Esse estelionato eleitoral do segundo turno, mostra que em nada esses candidatos querem resolver as questões que hoje enfrentam a nossa comunidade acadêmica. Se fizermos um resumo dois programas, que foram ao segundo turno, chegaremos nos mesmos pontos principais: (1) Privatização de partes do ensino com as PPP (Parcerias Público-Privadas), que subordinam cada vez mais a educação à lógica de mercado e consequentemente negligenciam o lugar da universidade como construção de pensamento crítico e de atenção às necessidades básicas da sociedade; (2) Fortalecimento de uma lógica de competitividade de mercado na universidade, buscando a “excelência”. Ou seja, a excelência não está no ensino crítico que situa o ser em seu mundo social, a excelência está no quanto as pessoas se adequam ao mercado de trabalho, o quanto elas aprendem a se submeter e não pensar; (3) Incentivos à educação à distância na universidades para baratear custos, entanto se choraminga os custos da educação e falta de verbas para essa, se despeja anualmente bilhões de reais na rolagem de juros da dívida interna e externa. Isso gera apenas mais precarização no ensino e na profissão dos professores. E, novamente, abrir espaço para a iniciativa privada entrar e engordar as custas da educação pública!

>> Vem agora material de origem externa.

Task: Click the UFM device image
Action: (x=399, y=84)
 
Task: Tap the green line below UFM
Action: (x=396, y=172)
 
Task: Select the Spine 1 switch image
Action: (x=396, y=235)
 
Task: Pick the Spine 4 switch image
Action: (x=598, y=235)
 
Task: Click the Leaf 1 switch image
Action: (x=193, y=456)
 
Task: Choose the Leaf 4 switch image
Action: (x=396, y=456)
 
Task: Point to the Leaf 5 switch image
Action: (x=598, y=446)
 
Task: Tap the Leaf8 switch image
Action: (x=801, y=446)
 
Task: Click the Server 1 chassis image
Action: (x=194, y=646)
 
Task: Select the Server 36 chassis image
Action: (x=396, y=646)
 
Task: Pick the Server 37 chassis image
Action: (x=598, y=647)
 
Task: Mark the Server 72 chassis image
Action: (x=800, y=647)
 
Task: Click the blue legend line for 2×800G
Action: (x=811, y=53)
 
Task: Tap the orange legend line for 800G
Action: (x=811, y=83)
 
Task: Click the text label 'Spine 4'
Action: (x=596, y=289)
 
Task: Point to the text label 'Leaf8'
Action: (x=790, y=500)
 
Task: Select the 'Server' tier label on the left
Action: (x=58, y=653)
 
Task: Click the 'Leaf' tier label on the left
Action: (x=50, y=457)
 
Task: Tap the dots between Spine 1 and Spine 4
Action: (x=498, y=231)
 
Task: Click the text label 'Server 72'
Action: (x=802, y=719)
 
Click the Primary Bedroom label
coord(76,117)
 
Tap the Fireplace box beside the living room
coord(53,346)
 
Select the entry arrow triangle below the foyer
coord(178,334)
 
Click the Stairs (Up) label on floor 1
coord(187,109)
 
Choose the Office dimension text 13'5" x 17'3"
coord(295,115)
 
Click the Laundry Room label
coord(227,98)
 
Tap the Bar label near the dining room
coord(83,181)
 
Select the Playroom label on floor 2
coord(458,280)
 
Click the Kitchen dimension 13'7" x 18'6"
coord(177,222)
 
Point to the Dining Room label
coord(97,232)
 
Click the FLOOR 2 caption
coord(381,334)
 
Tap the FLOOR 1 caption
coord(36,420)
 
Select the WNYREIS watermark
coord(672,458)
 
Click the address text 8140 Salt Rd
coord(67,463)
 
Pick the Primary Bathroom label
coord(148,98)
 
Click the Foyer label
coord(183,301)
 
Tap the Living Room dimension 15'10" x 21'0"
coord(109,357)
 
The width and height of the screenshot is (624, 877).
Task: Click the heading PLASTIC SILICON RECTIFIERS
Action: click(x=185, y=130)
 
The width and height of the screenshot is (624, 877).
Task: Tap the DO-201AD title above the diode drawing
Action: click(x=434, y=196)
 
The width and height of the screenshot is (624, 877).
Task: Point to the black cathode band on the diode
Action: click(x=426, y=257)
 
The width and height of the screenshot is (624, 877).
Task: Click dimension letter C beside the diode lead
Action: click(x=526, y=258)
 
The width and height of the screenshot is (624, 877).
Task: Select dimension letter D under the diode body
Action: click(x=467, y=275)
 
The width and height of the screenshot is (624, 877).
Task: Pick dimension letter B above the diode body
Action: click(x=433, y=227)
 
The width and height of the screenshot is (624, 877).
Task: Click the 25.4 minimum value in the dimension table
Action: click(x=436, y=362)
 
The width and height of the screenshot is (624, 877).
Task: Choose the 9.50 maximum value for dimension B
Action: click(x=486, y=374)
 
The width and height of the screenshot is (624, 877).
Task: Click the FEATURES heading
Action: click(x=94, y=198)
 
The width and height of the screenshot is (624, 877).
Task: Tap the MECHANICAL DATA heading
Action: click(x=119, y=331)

Enquanto isso, longe dos “programas progressistas” dessas senhoras, questões cotidianas da comunidade acadêmica se alastram. Cada vez mais a universidade se converte em um espaço de privatização, desde os trabalhadores da limpeza que na pandemia foram obrigados a arriscar suas vidas no transporte público para vir trabalhar em um prédio de universidade vazio. Ou os trabalhadores do RU que estão inseridos em uma relação de superexploração, enquanto a empresa responsável enche o bolso de seus donos de dinheiro, com um dos RU’s mais caros do país, e os estudantes têm que conviver com comida estragada e insetos nos alimentos. Ou seja, com a total falta de segurança que as estudantes vivem no campus, tendo medo de simplesmente andar pela universidade sozinhas. Enquanto, como vimos no último vestibular da UnB, 20 mil jovens têm que digladiar por 2 mil vagas de ingresso na universidade e veem seus sonhos destruídos em uma prova.

Nossa saída está na luta

Independente de quem foi escolhido pelo governo Lula-Alckmin, é preciso um amplo debate no movimento sobre as insuficiências pragmáticas dos candidatos frente a um orçamento para a educação reduzido, sobre a importância da organização dos estudantes e trabalhadores para fazer frente aos ataques e sobre como podemos ter uma universidade pública, gratuita, e para todos sob o controle dos que nela estudam e trabalham. Não podemos esvaziar os verdadeiros espaços de mobilização de nossa classe, e entrar nesses espaços de participação enganosa.

É necessário fortalecer organização e mobilização a partir de CAs e DCEs para que atuem como verdadeiros sindicatos de estudantes, garantindo a consciência na juventude de estudantes e trabalhadores, que é organizado e agindo que podemos mudar nossa própria realidade. Temos que encarar a abstenção por parte dos estudantes como um alerta a todo o movimento estudantil. E nisso apontar os limites e a incapacidade que esses processos de consulta para reitor, e a cooptação para compor essas instância “democráticas” dentro das universidades, tem de resolver as questões que a comunidade acadêmica enfrenta é essencial.

Portanto, precisamos construir um movimento estudantil independente e radical para enfrentar os problemas que vivemos de verdade e sem meias palavras. É esse o objetivo da Juventude Comunista Internacionalista, na UnB e em todo o Brasil. Para isso convocamos todos aqueles que compartilham das ideias do comunismo, e veem as lutas cotidianas como uma transição para a construção de um novo, e não seu objetivo final, a construir conosco um partido de trabalhadores e jovens revolucionários.

Todo o dinheiro necessário para a educação pública!

Pelo fim da lista tríplice!

Pela democracia e autonomia universitária!

Por entidades estudantis que funcionem como sindicatos de estudantes!

Pela educação pública, gratuita e para todos!